═══ EXTRAHIERTER TEXT

Leitlinien sind keine Richtlinien
Deutsche Gesellschaft für Innere Medizin warnt vor Einschränkung der Therapiefreiheit
Wiesbaden - Die Deutsche Gesellschaft für Innere Medizin (DGIM) betonte auf dem Herbstsymposium ihrer Korporativen Mitglieder, dass aus Leitlinien keine rechtlich bindenden Richtlinien werden dürfen. Dass vorgegebene Behandlungsanweisungen eine individuelle medizinische Versorgung ablösen, sei inakzeptabel. Darüber hinaus müsse die Entwicklung medizinischer Leitlinien in erster Linie in Händen der wissenschaftlichen Fachgesellschaften liegen.
In der Veranstaltung mit dem Titel "Wer bestimmt die Leitlinien in der Medizin?" diskutierte die DGIM mit Vertretern ihrer Korporativen Mitglieder, wie Leitlinien in der Praxis verstärkt dem Arzt helfen und damit dem Patienten nutzen können. Sie erörterten die von Leitlinien ausgehende Gefahr eines Missbrauchs, sobald diese rechtskräftig werden: Befolgt der Arzt sie nicht, drohen ihm im Zweifelsfall Haftungsansprüche. "Leitlinien sind hilfreiche Empfehlungen für die Praxis", betonte Professor Dr. med. Werner Seeger, Vorsitzender der DGIM 2005/2006. Sie ließen Spielraum für individuelle Entscheidungen des Arztes, der mit der Therapie bestmöglich auf die Bedürfnisse jedes einzelnen Patienten eingehen will, so der Direktor der Medizinischen Klinik II Klinikum der Justus-Liebig-Universität Gießen.

══════

ZIEL DER ÜBUNG
Wie lässt sich der Absatz im Text über medizinische Leitlinien, der mit „In der Veranstaltung mit dem Titel“ beginnt, als knappe Stichpunktliste fassen, die seine Hauptfakten behält?

═══ AUSZÜGE AUS DATENSÄTZEN

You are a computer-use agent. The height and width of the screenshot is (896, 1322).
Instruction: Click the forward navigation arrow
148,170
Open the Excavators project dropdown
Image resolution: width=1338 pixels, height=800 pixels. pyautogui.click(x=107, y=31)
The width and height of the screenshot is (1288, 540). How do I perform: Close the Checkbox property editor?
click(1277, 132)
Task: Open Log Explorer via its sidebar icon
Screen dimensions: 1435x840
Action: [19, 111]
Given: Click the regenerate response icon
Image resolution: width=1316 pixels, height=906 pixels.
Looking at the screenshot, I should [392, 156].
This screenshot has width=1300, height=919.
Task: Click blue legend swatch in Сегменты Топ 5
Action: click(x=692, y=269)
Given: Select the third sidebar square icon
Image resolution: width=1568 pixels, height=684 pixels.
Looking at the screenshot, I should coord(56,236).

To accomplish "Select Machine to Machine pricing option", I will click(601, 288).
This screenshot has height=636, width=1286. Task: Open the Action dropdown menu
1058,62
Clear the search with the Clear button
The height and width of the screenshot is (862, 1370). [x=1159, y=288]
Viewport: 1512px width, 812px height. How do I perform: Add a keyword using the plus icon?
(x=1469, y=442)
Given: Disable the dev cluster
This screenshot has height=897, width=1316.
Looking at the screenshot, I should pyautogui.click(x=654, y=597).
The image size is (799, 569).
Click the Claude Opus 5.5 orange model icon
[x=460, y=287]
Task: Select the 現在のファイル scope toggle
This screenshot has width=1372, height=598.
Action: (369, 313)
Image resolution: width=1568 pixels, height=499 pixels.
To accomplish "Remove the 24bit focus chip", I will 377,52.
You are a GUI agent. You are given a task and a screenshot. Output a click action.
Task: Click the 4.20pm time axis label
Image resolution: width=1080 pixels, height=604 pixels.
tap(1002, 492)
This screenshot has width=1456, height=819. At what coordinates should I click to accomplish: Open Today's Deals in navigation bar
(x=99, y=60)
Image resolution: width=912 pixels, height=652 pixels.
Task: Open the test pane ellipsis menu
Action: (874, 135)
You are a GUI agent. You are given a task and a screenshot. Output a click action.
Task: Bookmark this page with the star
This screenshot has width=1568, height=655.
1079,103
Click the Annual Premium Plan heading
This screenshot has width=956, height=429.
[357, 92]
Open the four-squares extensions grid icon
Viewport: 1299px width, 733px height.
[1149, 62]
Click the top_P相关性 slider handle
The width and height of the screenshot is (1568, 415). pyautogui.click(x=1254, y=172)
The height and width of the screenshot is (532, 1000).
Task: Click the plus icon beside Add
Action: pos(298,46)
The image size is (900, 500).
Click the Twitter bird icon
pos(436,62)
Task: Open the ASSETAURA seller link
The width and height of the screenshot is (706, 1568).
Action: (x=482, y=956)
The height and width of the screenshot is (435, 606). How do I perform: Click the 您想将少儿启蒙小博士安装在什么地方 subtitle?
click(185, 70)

══════

LÖSUNG DER AUFGABE
- Bei der Veranstaltung „Wer bestimmt die Leitlinien in der Medizin?“ diskutierte die DGIM mit Vertretern ihrer Korporativen Mitglieder, wie Leitlinien Ärzten in der Praxis stärker helfen und so Patienten nutzen können.
- Erörtert wurde die Gefahr eines Missbrauchs, sobald Leitlinien rechtskräftig werden. Befolgt ein Arzt sie nicht, drohen ihm im Zweifelsfall Haftungsansprüche.
- Prof. Dr. med. Werner Seeger nannte Leitlinien hilfreiche Empfehlungen für die Praxis. Er war DGIM-Vorsitzender 2005/2006 und Direktor der Medizinischen Klinik II am Klinikum der Justus-Liebig-Universität Gießen.
- Nach Seeger lassen Leitlinien dem Arzt Spielraum für individuelle Entscheidungen, damit er mit der Therapie bestmöglich auf die Bedürfnisse jedes einzelnen Patienten eingehen kann.